I was in that van. I was eight years old and maybe the biggest brat that ever walked the planet (sometimes I think God is being gracious by not allowing me to have offspring, other times I realize He's bigger than that and my babies are going to be my babies no matter where they come from - and Lord please help me!).

I grew up for the first eight years of my life in Columbus, OH minus the first couple of years living in southern Ohio. My daddy is a preacher. Has been since before I was born.





I have very vivid memories of Columbus. We lived in the little parsonage that was in the back of the church. The church parking lot was our giant bike riding playground.
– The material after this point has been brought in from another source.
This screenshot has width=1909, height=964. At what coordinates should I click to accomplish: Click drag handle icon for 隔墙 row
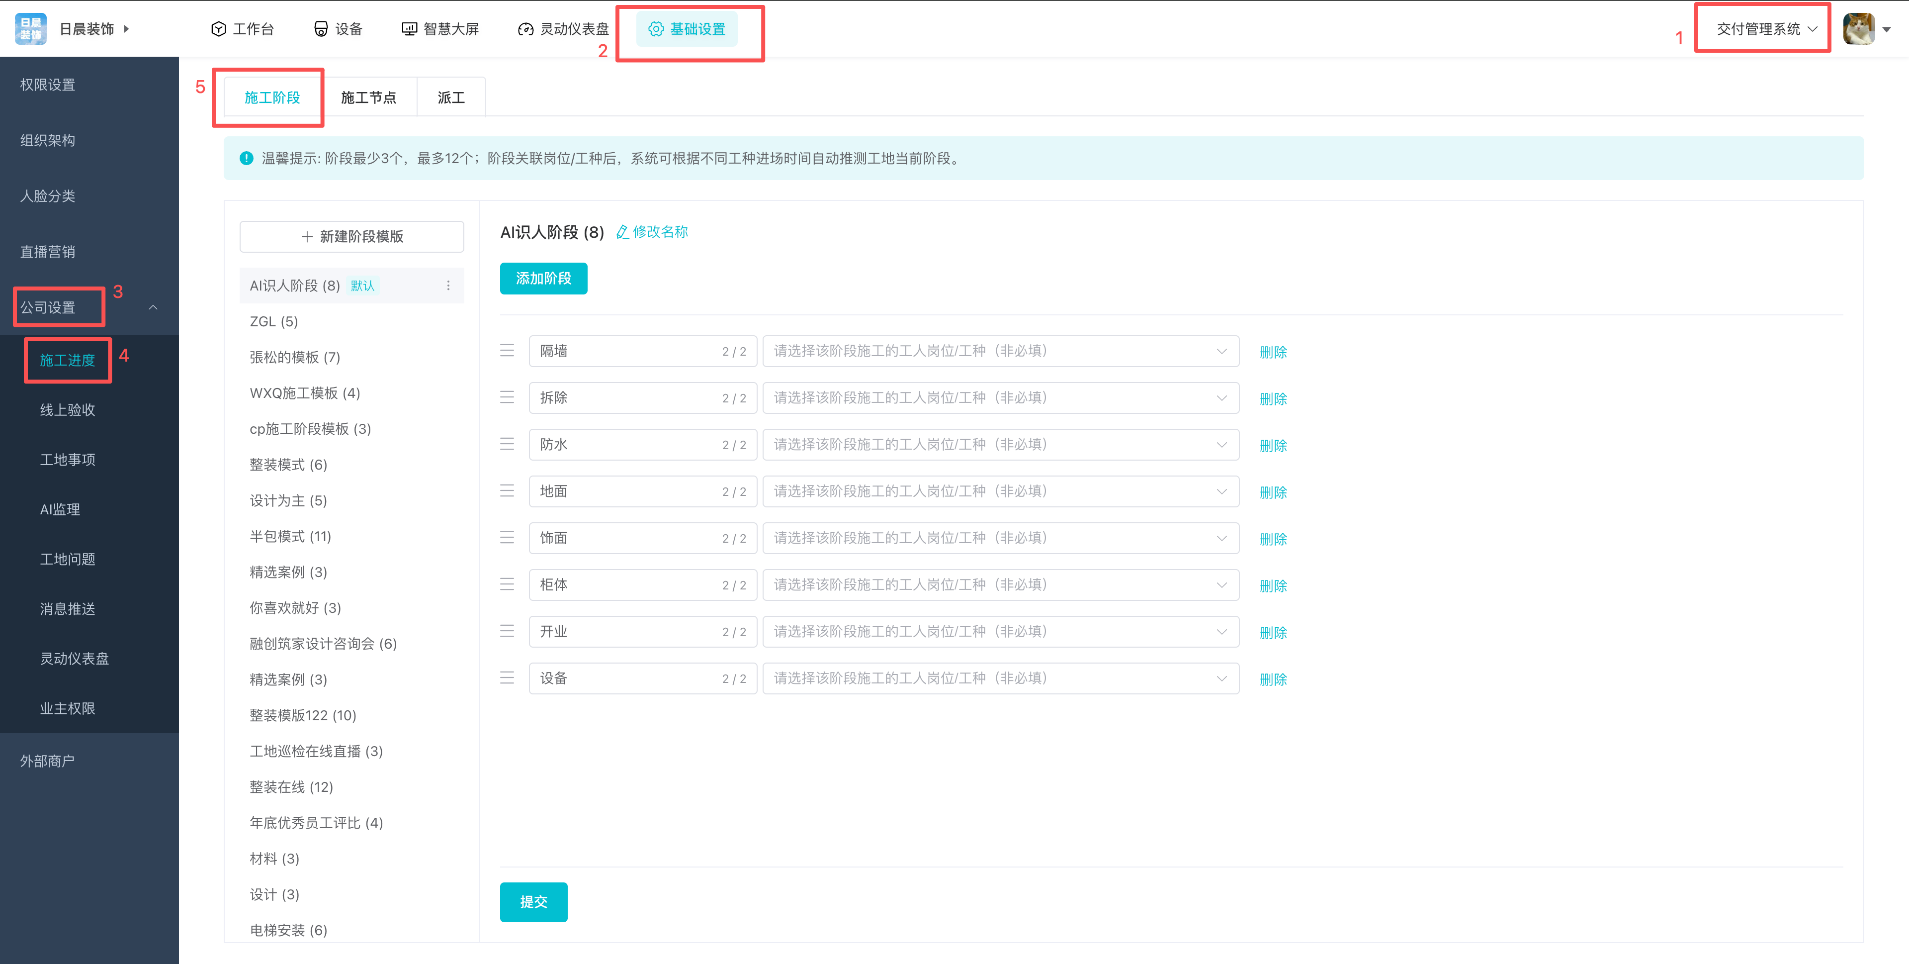coord(507,351)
We'd hang out on top of the dumpster (I can still smell that sour stench) and talk with our friends.

We lived in a bad part of Columbus but I didn't know it (Oprah says if you didn't know you were poor then you were po' - and lemme tell ya - we were po'). I didn't know our neighbors were drug dealers. I just knew we couldn't go over and we couldn't play in the front yard (my mom feared there would be a drive by shootings). Some nights my brother and I would sit on the back steps of our house and watch red, blue, and white lights flash in the sky. It took a few times to realize it was police cars next door. We couldn't buy ice cream from the ice cream truck because of fear of drugs in the snow cone (at least that's the story I got, it might have been a ploy to get me to quit asking for a snow cone, not sure yet).

I had the all American childhood, it was just in the hood not the burbs. And I loved it. I loved that the kids came to our backyard and played kickball. I loved riding my cousin's hand-me-down banana seat bike from the seventies around the church's lot.

I loved that I could run over and see my dad whenever I wanted. And that sometimes at night, when people would break into the church (seemed to happen all the time) I could get up and watch the helicopters fly around over our house with my mom while she waited for dad to come back home safely.

When I was eight my dad sat me and my older brother down and told us we were going to my cousins wedding in Tennessee but that while we were there, dad was going to preach at a church in the town next to where he grew up in Knoxville. I didn't know what all that meant but I did know that if we moved, I would be close to my grandparents, aunt and uncle, and cousins and that was the BEST idea ever. It would be like Christmas every day.

I remember the Sunday we visited the church. It was pink, the sanctuary that is. Pepto Bismol pink. I knew we were on display so I tried to act mature. I guess as a pastor's kid you always know you're on display. You grow up having most people critique your every move good or bad. It's a right some members of a church feel they have.

My dad was asked to come and be their pastor. The church was First Baptist Church of Powell. And little did I know, our lives were about to change.

More tomorrow.

1 comment:

Aaron said...

I'm hanging on every word... even though I was there! Love the post. looking forward to how it ends!